Meine kurze Zeit alleine auf dem Viererzimmer ist nun bereits wieder vorüber. Mittlerweile schläft mein Zimmernachbarn schon und tut ebendies schnarchend. Korreliert das, Schnarchen und psychische Ungesundheit? Oder schnarchen tatsächlich so unerträglich viele Viecher? Zum Wohle vieler bin ich keines dieser bemitleidenswerten Wesen, deren Nachtruhe die anderer verhindert. Zusätzlich habe ich seit morgen wieder Ergotherapie, seit vielen Wochen ja habe ich keine mehr, und nun denken die plötzlich wohl, dass es mir wieder guttäte. Törichte Kreaturen, was soll mir das bringen? Ich häkle bereits hier, weshalb das also noch im Beisein anderer tun, zu leiden eh kaum einer, und gefällt mir die Ruhe, die mir ab heute nicht mehr gestattet ist. Die kommenden Tage werden wahrscheinlich noch mehr Individuen ins Viererzimmer ziehen, ich mag nur hoffen, dass die möglichst wenig Zeit hier drin verbringen, dass ich wenigstens diesen Platz hier als Rückzugsort habe, doch Hoffen führt stets zu Enttäuschung, drum streiche dir das sofortig aus deinem Schädel, möge es noch so schön sein.
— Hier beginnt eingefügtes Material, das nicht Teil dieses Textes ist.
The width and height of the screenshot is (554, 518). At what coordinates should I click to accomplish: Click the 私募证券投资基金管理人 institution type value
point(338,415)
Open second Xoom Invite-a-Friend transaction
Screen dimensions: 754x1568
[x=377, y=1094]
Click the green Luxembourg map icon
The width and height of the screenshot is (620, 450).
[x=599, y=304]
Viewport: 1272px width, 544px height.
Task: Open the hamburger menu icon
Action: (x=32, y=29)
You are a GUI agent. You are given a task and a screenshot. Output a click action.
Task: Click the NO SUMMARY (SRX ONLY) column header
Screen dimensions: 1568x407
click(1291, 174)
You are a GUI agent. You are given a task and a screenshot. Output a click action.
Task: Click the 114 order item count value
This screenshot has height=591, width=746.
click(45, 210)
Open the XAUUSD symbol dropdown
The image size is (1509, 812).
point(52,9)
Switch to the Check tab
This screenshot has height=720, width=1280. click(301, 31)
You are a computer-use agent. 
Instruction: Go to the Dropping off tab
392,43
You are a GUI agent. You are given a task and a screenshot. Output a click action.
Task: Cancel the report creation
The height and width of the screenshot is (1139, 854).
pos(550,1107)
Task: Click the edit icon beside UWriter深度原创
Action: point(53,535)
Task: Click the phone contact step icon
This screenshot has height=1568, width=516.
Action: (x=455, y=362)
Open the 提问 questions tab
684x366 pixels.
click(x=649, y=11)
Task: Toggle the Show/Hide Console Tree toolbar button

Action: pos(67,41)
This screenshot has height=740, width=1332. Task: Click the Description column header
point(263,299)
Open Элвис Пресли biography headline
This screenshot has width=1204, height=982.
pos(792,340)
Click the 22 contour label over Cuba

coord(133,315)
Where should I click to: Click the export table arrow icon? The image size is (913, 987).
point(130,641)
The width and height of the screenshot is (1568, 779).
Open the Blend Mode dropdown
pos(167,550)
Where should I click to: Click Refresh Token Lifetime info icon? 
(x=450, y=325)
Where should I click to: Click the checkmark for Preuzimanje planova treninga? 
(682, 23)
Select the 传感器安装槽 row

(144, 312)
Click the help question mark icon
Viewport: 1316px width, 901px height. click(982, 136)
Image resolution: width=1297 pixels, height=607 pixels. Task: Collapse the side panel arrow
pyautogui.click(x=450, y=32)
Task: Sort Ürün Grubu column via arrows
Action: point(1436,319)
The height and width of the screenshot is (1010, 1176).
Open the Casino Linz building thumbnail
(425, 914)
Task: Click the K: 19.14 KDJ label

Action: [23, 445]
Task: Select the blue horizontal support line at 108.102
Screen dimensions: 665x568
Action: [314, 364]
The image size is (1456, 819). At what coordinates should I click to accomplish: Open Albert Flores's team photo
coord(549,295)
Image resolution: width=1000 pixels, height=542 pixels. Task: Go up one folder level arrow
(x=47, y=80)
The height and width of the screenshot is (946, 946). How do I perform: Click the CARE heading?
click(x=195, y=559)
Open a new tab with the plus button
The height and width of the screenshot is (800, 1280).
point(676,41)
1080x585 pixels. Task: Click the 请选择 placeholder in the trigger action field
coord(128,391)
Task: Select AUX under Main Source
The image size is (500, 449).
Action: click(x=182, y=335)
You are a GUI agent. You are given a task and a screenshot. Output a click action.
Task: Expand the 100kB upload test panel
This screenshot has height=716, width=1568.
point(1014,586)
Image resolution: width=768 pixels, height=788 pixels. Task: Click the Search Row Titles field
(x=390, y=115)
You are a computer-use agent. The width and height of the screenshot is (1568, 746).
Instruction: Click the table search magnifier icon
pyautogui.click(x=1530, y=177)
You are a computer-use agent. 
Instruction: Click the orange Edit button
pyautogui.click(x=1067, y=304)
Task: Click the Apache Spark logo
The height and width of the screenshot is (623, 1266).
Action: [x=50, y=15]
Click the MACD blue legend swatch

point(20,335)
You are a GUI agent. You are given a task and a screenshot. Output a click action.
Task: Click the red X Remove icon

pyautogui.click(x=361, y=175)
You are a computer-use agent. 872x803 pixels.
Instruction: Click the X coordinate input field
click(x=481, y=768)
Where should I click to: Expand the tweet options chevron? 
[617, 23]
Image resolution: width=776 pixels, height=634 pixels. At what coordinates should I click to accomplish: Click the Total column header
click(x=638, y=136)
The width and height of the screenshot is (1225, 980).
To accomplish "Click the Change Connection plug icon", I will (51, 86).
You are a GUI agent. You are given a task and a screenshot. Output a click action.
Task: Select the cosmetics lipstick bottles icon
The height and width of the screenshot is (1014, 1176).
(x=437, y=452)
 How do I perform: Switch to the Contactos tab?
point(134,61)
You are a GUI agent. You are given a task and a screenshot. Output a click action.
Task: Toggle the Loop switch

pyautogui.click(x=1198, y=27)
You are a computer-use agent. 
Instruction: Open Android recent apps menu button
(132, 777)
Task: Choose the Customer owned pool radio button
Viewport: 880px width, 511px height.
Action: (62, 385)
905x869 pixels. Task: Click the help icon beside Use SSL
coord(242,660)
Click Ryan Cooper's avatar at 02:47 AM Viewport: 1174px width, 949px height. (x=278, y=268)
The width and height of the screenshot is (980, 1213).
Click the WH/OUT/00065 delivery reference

Ich habe Hunger. Mittlerweile schmecke ich wieder gänzlich. Die Sachen hier sind alle so blargh-ig. Ich giere nach Chips. Bei Lidl sind Pringles im Angebot. Die scharfen sind gut, denn die Schärfe hindert mich daran, alle auf einmal zu konsumieren, zudem die Sättigung dadurch eher eintritt. Morgen ist wieder Einzelvisite. Muss dort unbedingt sagen, dass ich raus dürfen will, so ein bisschen ziemlich sehr stark. In den Garten zu dürfen, das ist für mich dasselbe wie gar nicht raus zu dürfen. Ich tu mir schon nichts an, ich war auch draußen, als ich am Samstag in der Wohngruppe war, reibungslos ging das vonstatten, bei Gott, der er inexistent ist.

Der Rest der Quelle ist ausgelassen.